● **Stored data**
--------------------------------
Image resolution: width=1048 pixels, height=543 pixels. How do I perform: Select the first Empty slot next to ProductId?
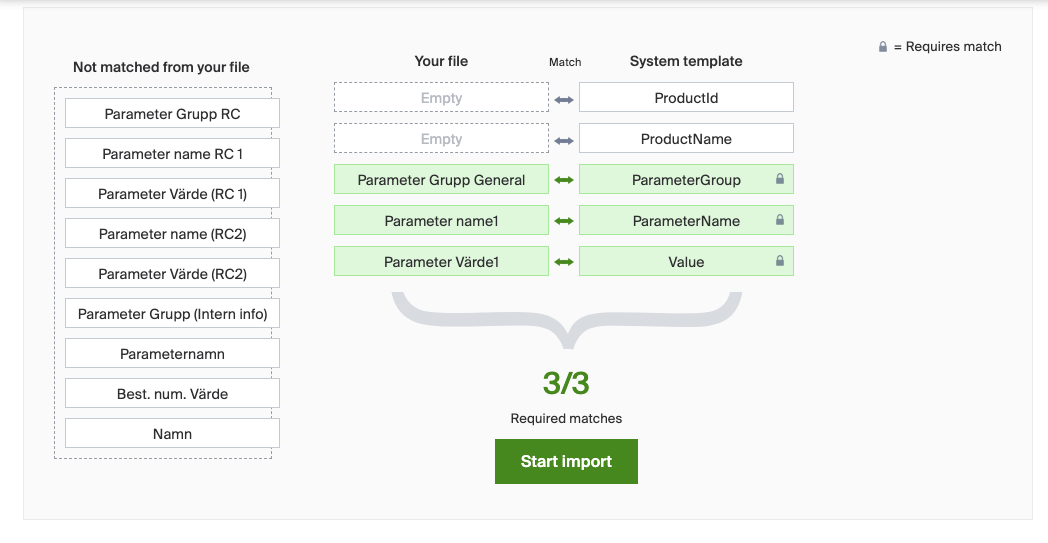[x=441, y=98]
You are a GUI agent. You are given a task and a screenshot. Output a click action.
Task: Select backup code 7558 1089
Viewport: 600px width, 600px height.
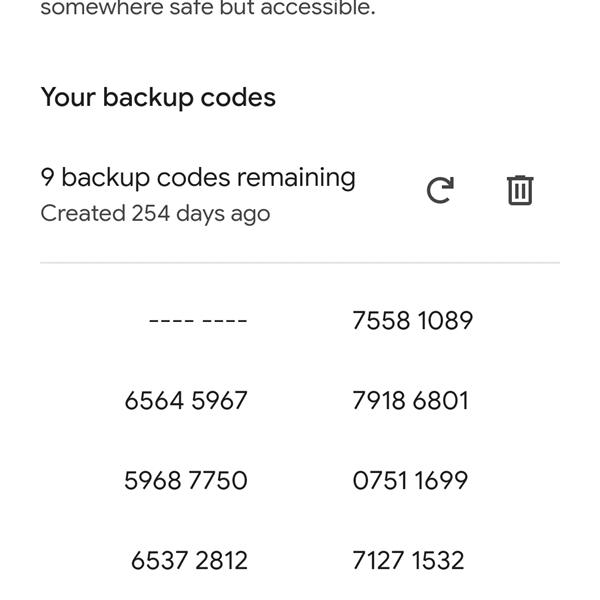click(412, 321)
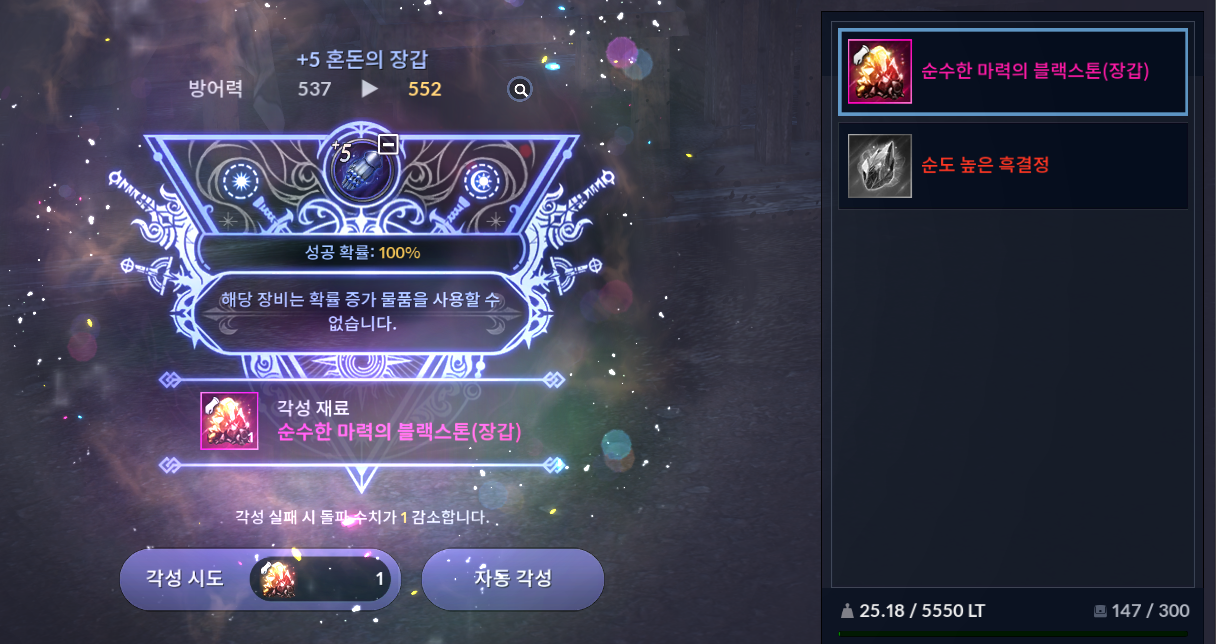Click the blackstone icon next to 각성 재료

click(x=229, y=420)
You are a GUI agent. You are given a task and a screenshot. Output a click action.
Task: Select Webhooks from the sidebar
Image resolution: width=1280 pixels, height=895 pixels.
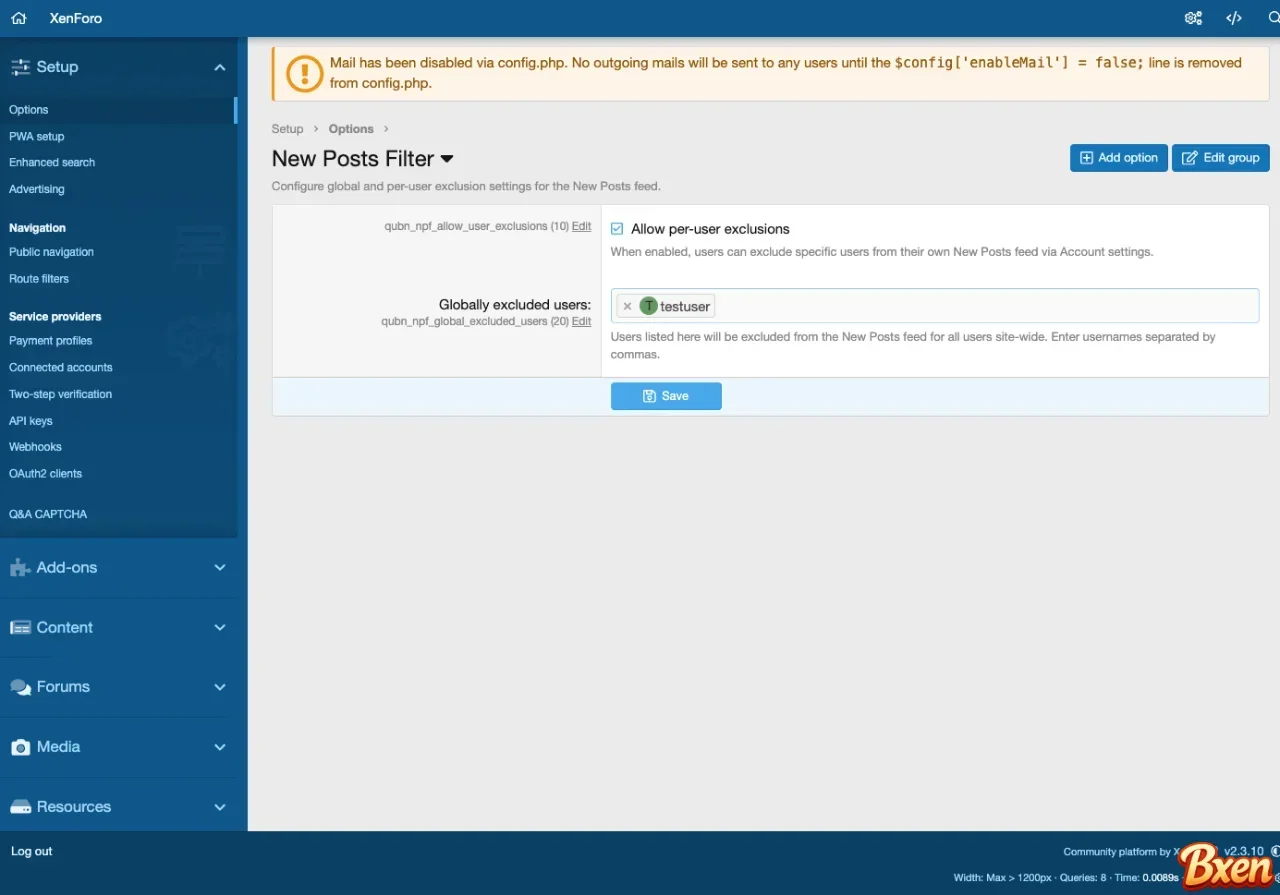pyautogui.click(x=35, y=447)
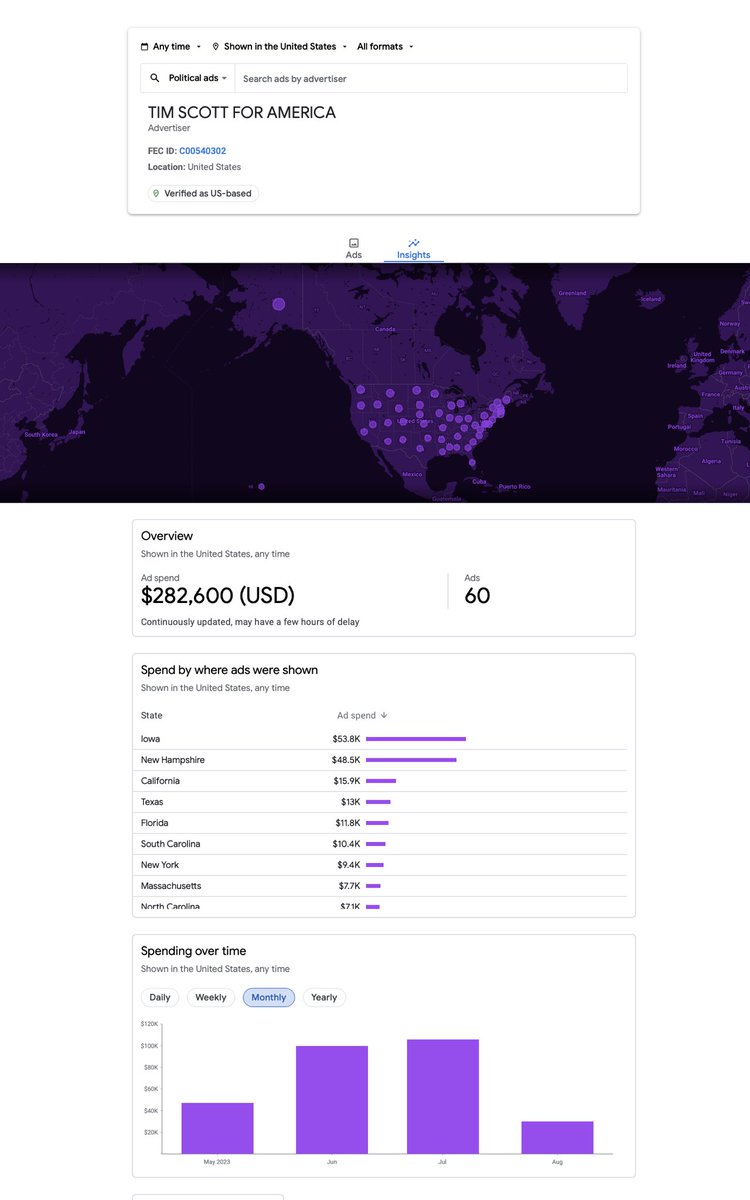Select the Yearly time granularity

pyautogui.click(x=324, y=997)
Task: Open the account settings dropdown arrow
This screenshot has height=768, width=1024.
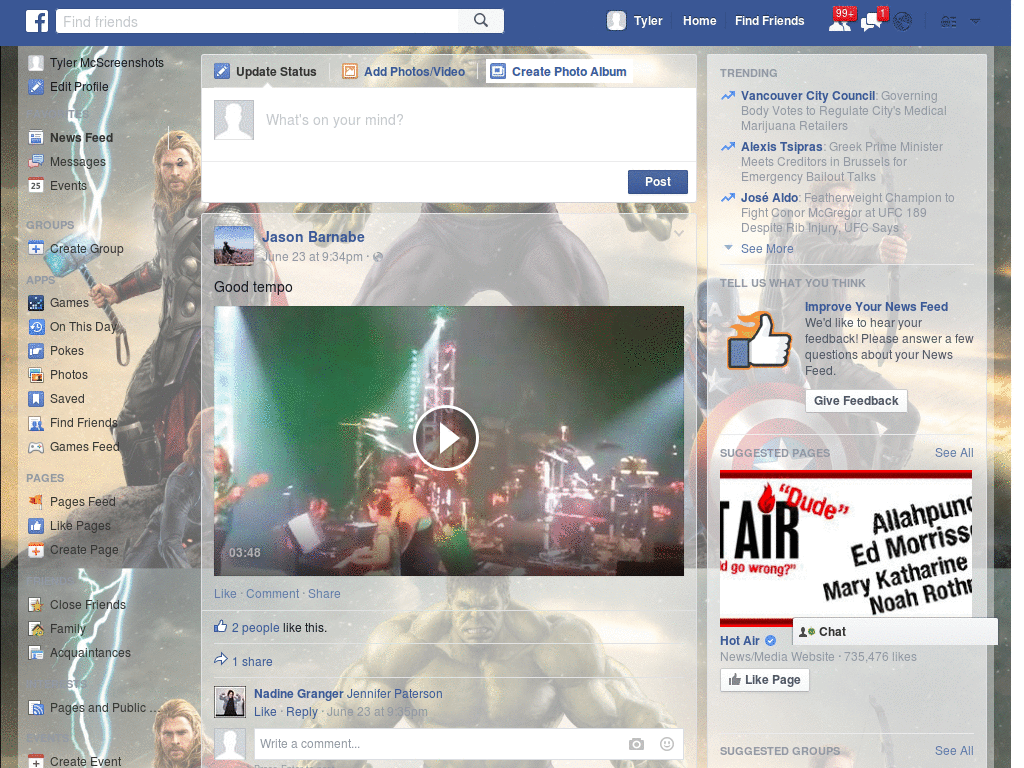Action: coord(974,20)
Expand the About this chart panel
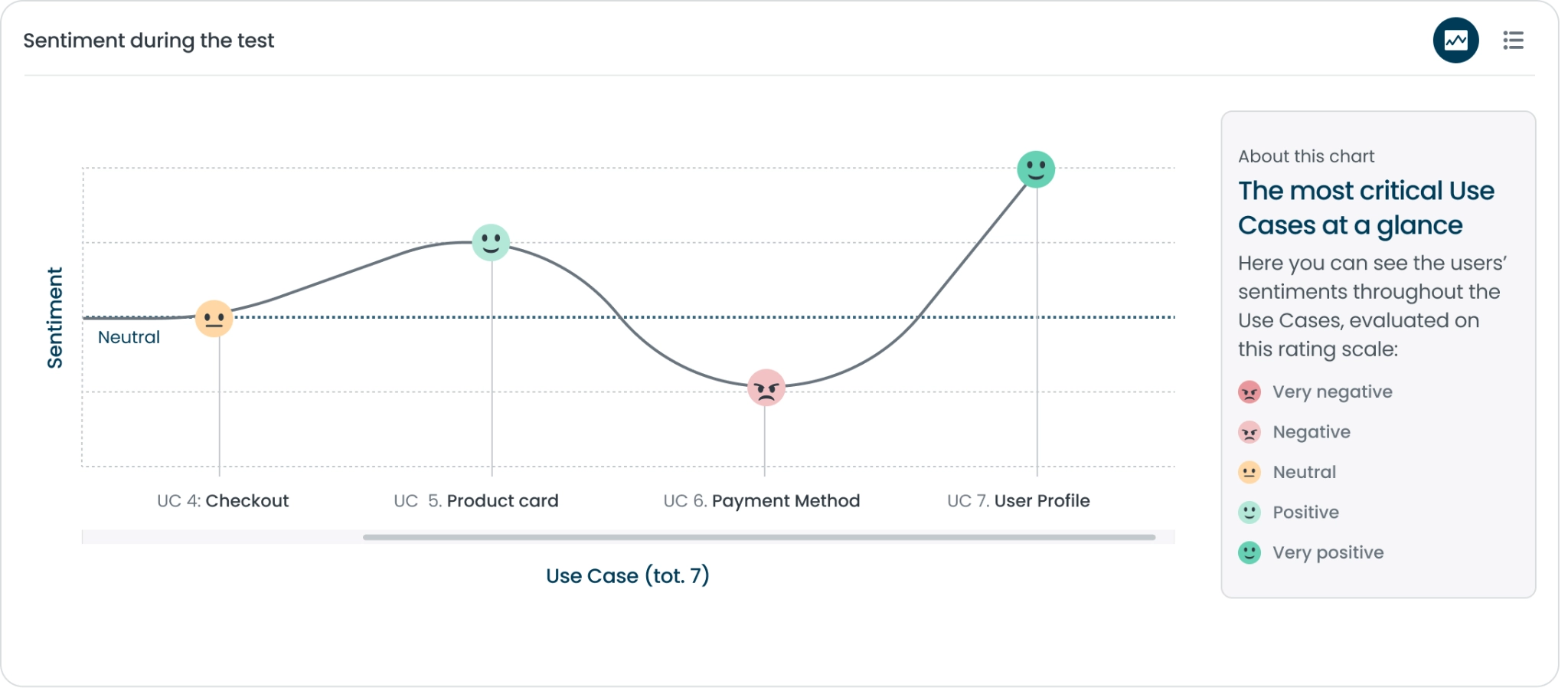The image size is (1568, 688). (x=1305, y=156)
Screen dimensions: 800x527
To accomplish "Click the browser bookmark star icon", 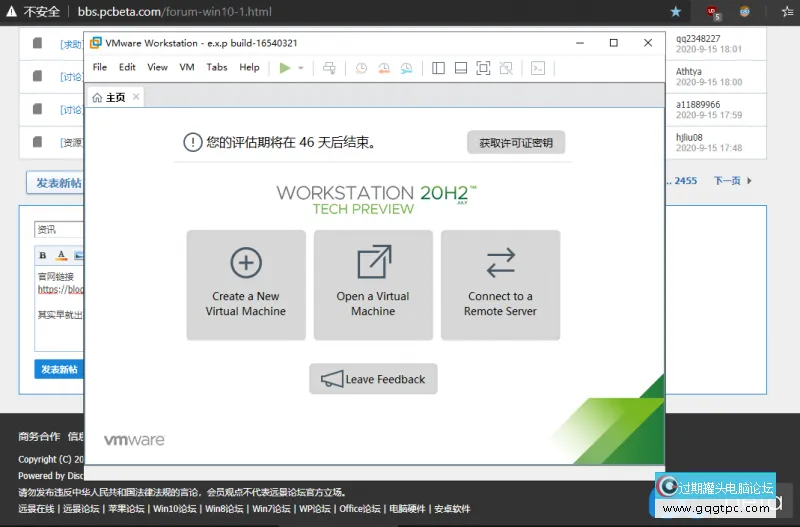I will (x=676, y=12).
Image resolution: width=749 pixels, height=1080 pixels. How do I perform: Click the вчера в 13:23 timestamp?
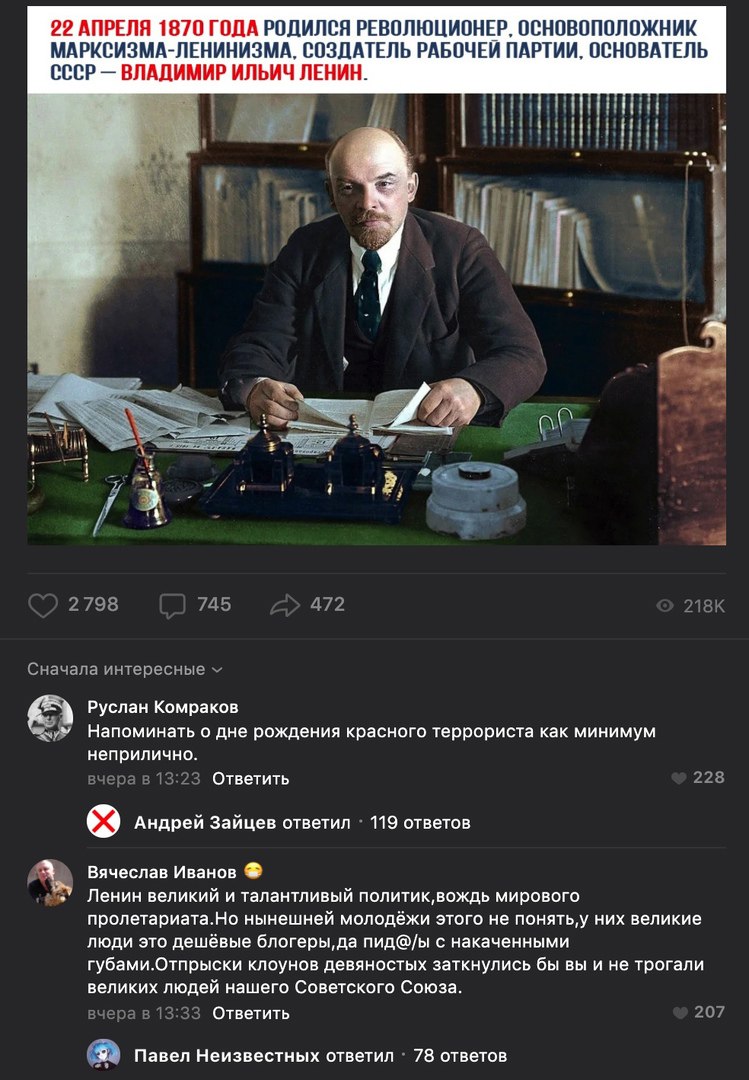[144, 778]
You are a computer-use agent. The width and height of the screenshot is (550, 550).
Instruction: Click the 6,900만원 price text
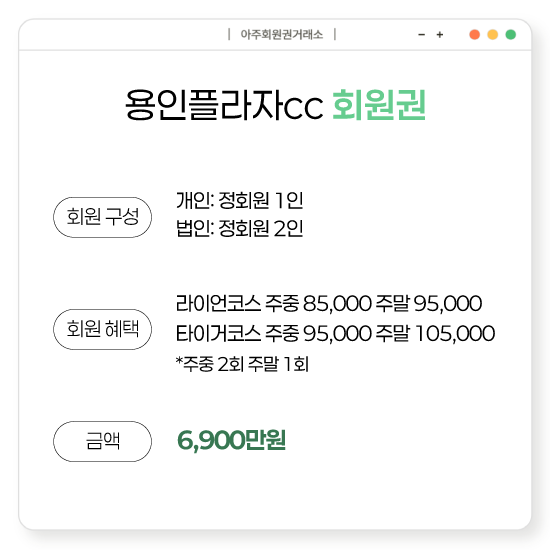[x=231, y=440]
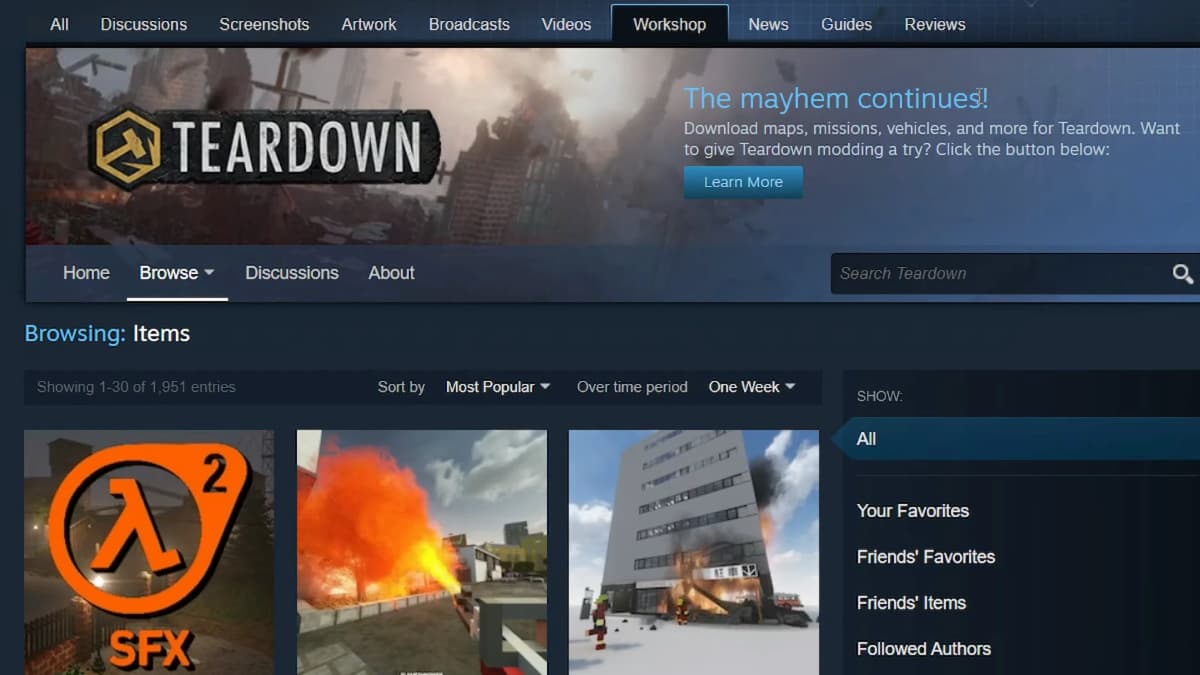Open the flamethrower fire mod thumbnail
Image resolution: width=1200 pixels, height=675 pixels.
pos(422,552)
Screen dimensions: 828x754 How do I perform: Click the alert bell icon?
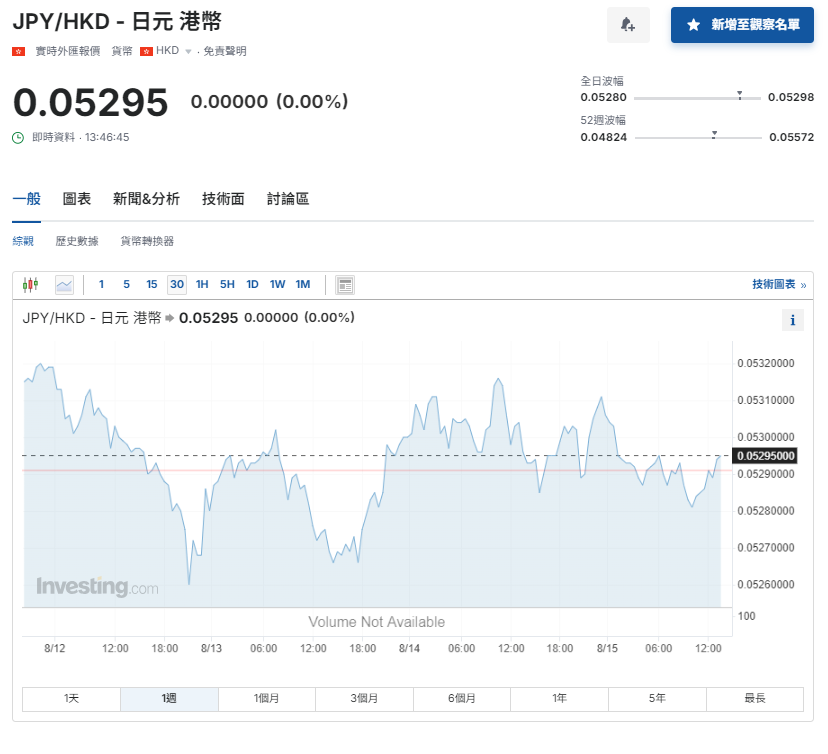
--------------------------------
● **About this task**
Only exact duplicates of the lines from the one containing "You are a computer-use" through the final line of the entries, both included, are needed, with pictures left out.

● **Result of the task**
You are a computer-use agent. The width and height of the screenshot is (550, 550).
Instruction: Click the 6,900만원 price text
[x=231, y=440]
Open the flamethrower fire mod thumbnail
Image resolution: width=1200 pixels, height=675 pixels.
pos(422,552)
Screen dimensions: 828x754 How do I perform: Click the alert bell icon?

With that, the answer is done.